Justiça Federal determina aplicação da Lei de Cotas em concurso da PF

A Justiça Federal da 1ª Região concedeu uma liminar, na última quarta-feira (15), contra a União e o Cebraspe – Centro Brasileiro de Pesquisa em Avaliação e Seleção e de Promoção de Eventos, determinando que seja aplicada a reserva de 20% das vagas garantidas a candidatos negros em todas as fases do Concurso Público da Polícia Federal (PF) 2021 (Edital nº 1 – DGP/PF, de 15 de janeiro de 2021), e não apenas no momento da apuração do resultado final.

O concurso é destinado ao provimento de vagas nos cargos de delegado, agente, escrivão e papiloscopista. A decisão acolhe parte dos pedidos feitos pelo MPF por meio de ação civil pública proposta no final de julho e determina que a União e o Cebraspe:

 – não considerem, para efeito de apuração do número de candidatos cotistas negros que terão as suas provas discursivas corrigidas, os candidatos negros que obtiveram, na prova objetiva, nota suficiente para terem as suas provas discursivas corrigidas pela lista da ampla concorrência;

 – retifiquem o Edital nº 10 – DGP/PF, de 10 de junho de 2021, de forma que sejam convocados negros que obtenham nota para terem as suas provas corrigidas dentro da lista de candidatos negros, após a aplicação do critério do item anterior;

 – oportunizem aos candidatos mencionados no pedido anterior a interposição de recurso contra o resultado provisório da prova discursiva;

 – publiquem o resultado final da prova discursiva quanto a esses candidatos e façam a convocação dos mesmos para as provas de aptidão física e para as demais etapas do certame, com a retificação dos editais já publicados.

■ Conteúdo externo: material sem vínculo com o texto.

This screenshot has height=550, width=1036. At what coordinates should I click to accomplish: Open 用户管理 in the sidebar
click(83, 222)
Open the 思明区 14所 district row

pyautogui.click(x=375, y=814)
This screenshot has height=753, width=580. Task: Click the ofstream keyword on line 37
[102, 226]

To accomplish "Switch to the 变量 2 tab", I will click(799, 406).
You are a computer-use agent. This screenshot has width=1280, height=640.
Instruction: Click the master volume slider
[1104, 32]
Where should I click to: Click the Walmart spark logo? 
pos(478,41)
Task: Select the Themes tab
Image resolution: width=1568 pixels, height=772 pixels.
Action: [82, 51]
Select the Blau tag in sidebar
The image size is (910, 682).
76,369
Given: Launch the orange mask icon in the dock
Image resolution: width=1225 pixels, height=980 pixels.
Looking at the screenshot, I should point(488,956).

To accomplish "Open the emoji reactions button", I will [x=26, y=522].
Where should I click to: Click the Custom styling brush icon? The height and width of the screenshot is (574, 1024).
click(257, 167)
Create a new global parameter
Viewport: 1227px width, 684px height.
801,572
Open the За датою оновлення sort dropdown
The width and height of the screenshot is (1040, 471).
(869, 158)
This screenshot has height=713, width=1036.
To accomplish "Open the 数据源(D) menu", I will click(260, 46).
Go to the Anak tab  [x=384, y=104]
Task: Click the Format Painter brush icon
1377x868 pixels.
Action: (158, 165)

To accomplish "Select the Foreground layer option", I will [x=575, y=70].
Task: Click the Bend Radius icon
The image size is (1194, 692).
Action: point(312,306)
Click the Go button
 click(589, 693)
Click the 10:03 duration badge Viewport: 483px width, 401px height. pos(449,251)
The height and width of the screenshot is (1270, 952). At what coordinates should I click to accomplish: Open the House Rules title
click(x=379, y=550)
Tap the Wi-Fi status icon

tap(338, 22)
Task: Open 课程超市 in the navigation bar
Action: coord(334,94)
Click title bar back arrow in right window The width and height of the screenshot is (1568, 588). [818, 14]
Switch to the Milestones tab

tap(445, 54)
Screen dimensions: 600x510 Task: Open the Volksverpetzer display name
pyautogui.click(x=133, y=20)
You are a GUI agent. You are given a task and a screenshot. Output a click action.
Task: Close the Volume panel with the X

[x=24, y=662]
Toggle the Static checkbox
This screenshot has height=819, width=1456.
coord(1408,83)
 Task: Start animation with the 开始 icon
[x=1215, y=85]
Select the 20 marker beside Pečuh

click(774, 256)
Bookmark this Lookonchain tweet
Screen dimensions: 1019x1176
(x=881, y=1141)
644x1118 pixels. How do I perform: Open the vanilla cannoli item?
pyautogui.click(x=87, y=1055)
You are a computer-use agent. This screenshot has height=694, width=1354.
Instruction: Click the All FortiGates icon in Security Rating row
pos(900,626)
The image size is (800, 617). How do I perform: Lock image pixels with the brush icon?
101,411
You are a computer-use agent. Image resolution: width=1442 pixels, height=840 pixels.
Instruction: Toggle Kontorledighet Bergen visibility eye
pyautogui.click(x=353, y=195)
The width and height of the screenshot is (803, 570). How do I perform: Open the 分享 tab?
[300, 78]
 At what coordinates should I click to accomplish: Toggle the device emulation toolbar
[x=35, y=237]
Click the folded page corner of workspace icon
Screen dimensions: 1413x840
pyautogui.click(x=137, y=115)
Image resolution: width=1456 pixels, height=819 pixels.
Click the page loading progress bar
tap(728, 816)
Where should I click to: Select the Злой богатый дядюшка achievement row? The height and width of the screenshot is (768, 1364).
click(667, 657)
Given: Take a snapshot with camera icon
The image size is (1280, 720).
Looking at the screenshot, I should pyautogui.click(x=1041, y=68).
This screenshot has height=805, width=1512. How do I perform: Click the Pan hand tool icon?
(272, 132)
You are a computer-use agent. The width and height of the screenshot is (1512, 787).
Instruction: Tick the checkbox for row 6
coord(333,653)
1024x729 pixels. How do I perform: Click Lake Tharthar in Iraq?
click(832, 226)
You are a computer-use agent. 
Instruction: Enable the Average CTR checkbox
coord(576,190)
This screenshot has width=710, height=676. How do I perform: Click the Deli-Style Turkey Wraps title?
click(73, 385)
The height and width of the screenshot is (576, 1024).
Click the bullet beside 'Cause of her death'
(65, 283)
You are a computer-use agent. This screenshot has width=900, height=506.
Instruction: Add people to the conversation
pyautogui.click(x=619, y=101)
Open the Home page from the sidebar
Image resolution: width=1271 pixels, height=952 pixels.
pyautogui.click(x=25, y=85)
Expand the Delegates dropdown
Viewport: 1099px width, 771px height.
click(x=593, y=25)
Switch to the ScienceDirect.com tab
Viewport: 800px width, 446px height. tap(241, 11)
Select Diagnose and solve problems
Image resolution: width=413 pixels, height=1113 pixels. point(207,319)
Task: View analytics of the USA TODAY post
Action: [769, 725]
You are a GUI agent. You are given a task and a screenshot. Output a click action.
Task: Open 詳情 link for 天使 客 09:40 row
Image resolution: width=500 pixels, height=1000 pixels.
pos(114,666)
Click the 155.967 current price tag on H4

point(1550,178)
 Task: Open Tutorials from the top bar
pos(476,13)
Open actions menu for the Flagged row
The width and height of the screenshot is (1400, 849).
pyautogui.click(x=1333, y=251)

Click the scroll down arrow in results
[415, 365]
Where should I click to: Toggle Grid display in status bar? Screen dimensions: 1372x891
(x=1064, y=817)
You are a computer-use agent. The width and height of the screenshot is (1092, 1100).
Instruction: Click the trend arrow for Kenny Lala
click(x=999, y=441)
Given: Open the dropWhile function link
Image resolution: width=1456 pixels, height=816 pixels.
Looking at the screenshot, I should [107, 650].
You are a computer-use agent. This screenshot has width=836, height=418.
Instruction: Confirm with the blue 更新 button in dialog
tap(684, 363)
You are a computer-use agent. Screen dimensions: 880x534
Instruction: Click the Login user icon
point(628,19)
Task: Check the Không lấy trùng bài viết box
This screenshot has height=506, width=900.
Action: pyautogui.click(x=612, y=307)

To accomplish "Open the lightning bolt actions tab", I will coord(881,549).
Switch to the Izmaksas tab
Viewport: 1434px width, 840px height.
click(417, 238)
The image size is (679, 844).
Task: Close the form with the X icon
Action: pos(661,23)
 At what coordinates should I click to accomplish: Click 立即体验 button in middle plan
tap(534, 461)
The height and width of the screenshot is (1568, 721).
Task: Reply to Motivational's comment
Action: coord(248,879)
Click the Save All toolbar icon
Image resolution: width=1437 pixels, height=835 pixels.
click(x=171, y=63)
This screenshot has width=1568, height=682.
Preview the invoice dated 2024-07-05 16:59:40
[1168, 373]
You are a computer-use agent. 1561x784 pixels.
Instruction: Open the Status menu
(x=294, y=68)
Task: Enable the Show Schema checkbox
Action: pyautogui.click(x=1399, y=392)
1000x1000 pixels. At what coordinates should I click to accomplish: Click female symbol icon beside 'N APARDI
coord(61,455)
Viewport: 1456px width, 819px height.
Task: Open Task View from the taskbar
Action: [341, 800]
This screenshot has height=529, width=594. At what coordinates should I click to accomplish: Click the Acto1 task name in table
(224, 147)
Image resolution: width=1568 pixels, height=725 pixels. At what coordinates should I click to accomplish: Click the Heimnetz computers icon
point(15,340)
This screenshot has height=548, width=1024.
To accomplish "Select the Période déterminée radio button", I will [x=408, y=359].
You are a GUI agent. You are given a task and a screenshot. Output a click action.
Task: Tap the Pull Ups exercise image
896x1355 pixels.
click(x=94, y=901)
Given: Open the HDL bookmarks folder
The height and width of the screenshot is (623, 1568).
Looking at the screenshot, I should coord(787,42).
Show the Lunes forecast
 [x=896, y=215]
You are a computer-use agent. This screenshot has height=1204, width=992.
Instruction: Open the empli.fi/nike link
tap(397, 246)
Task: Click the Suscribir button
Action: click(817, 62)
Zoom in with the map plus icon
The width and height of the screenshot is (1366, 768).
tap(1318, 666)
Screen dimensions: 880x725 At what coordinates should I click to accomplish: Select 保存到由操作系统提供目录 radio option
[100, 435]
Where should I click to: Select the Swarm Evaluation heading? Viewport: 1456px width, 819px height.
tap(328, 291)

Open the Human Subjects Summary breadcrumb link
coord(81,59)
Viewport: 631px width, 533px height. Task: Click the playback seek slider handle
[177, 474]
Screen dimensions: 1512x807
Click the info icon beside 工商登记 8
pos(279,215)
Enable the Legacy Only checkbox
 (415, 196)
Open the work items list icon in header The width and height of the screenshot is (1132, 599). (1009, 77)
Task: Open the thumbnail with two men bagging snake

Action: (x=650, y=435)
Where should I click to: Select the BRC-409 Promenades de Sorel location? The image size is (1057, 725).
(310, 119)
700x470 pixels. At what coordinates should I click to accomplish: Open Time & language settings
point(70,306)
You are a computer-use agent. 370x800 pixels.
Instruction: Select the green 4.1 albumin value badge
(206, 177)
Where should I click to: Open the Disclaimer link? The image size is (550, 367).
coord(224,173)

De acordo com o procurador da República responsável pela ação, Ramiro Rockenbach, a interpretação da Lei de Cotas pela Cebraspe acaba restringindo a aplicação do percentual dos 20% aos candidatos aprovados, ou seja, que foram submetidos a todas as etapas do concurso, o que contraria o entendimento dos tribunais.

“No caso, deve prevalecer o entendimento de que os candidatos negros que obtenham nota suficiente para a ampla concorrência, embora constem das duas listas, não devem ser considerados no número de correções de provas discursivas para as vagas reservadas para candidatos negros, de forma que mais candidatos negros tenham suas provas discursivas corrigidas, atingindo-se, assim, o real objetivo da política afirmativa.”, explica.